-- START OF Records for the task --
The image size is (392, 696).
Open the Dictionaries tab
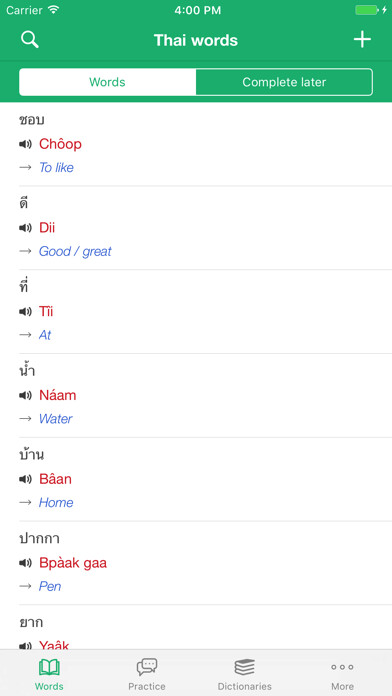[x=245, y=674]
-- END OF Records for the task --
-- START OF Records for the task --
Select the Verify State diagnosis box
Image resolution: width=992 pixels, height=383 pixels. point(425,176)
-- END OF Records for the task --
**To do**
Please retype the material from the line with "The image size is (392, 696)." up to and including the line with "[x=245, y=674]", leaving out the pictures.

**Expected answer**
The image size is (392, 696).
Open the Dictionaries tab
[x=245, y=674]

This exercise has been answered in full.